Claims processing information is distributed by your insurance company to you as the member and to your provider, it is never sent to Larsen Billing Service. Please call your insurance company for this information.
What if my insurance company says they will not cover the services of my Provider?
Larsen Billing Service will work hard to obtain an exception on your behalf. If this is not possible, we suggest you submit a request for coverage to the HR department of your employer and/or contact your insurance company. You are the customer, so you either receive insurance as part of your salary or you pay for it out of your pocket. Therefore, your voice, and your employer’s voice (when appropriate), are very powerful.
How much will my insurance company pay on claims?
Unless your provider is contracted with your plan, we cannot predict the exact amount that an insurance company will pay on a claim, but a few factors come into play:
- Allowed amount: Each insurance company pays claims according to the allowed amount they have determined for each procedure, regardless of the amount that the provider charges for the service. For example, if a provider bills the insurance company $300 for an office visit, the insurance company may only allow $200 and then apply plan benefits from there.
- Deductible: In general, before an insurance company will make a payment on a claim, the yearly deductible needs to be satisfied. If a plan has a $500 deductible, the first $500 that they allow on claims will apply to the deductible. This then becomes the insured’s responsibility. Your deductible is not met simply by you paying $300 in advance to your provider. Your deductible is met by the first claims billed to your insurance company for that year by any provider that your plan deems payable. Therefore, if another provider has billed your insurance company before your current provider does in a calendar year, the previous provider’s claims will be applied to your deductible first. Once the deductible has been met for a calendar year, it is no longer an issue until the next calendar year. (Most plans go by calendar year, but there are a few exceptions to this.)
- Co-insurance: Co-insurance refers to the percentage of the allowed amount that the insurance company does not actually pay out but deems the patient’s portion/responsibility. For example, if a plan pays 70% of the allowed amount, then 30% would be the insured’s responsibility. If that same plan allows $200 for an office visit, and the deductible has already been met, the insurance company would pay $140 and would apply $60 to patient responsibility.
How can I check the progress of my claims as they are processed?
The only entity that can answer the question of where claims are in the adjudication process is your insurance company.
How much do I owe my Provider?
In most cases, only your provider’s office can advise you of your outstanding bill.
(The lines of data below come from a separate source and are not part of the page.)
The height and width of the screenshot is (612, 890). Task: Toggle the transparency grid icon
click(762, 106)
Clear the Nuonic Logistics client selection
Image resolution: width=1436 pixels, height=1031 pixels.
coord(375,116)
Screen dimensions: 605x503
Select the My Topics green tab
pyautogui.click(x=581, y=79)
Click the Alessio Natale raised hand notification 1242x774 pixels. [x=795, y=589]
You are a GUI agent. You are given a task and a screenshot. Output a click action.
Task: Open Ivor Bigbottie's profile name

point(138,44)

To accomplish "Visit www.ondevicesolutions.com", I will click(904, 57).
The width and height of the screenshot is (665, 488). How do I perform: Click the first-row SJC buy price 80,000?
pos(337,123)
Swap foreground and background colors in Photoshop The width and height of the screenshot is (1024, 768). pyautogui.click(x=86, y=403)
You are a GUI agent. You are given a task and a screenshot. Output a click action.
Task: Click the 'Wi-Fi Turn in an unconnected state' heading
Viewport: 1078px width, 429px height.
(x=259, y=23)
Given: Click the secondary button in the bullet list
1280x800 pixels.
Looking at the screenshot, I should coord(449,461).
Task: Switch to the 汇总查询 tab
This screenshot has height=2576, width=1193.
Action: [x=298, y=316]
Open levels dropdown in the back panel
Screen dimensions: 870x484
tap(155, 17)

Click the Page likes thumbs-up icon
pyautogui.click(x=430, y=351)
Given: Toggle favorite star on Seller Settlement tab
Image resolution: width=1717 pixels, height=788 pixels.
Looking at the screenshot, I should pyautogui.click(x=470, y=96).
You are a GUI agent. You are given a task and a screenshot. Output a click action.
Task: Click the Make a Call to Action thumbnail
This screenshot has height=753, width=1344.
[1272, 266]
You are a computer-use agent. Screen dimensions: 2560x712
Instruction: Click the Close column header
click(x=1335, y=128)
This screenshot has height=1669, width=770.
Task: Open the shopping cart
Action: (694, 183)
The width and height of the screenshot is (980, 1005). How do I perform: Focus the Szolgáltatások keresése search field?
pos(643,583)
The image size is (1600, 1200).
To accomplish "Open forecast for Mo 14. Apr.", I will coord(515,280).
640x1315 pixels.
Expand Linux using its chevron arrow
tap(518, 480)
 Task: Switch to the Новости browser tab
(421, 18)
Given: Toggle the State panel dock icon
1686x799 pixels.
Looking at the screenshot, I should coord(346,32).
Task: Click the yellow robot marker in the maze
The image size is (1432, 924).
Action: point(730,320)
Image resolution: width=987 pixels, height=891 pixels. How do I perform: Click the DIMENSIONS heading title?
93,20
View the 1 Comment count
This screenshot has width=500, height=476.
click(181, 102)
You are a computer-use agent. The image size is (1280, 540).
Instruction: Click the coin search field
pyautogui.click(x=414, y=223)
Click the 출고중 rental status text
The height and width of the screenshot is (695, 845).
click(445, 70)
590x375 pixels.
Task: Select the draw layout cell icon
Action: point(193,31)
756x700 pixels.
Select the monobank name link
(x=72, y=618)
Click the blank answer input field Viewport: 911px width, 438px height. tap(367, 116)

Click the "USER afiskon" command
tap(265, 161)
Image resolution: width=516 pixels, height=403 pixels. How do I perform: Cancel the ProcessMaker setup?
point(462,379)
If you have been instructed by your provider to pay Larsen Billing Service for your care (in addition to the VOB fee), please ask your provider for information on how to contact the biller assigned to their account.
My policy changed (i.e. the policy numbers, the policy renewed, I got a new employer, my coverage was lost, I need to add a dependent); what should I do?
If anything about your policy changes, please inform your provider’s office. In most cases this will invalidate your Verification of Benefits, and a new one will have to be requested and paid for.
How quickly will my claims be paid?
Claims typically pay 30-45 business days after they have been submitted. Each state has different regulations, so there may be some variation here. There are cases when even more time is required as the insurance company may request medical records or other information in order to process the claim. Your provider has access, through our billing software, to real time claims submission information if you have questions about when a claim was submitted.
How can I get a copy of my claims and personal health information?
Every piece of personal health information utilized by Larsen Billing Service is the property of your provider and is available in their office. However, HIPAA guidelines require us to provide access to a portion of the Designated Record Set as defined in the Business Associate Agreement with the provider. Please contact our office if you wish to request these items; an administrative fee is required.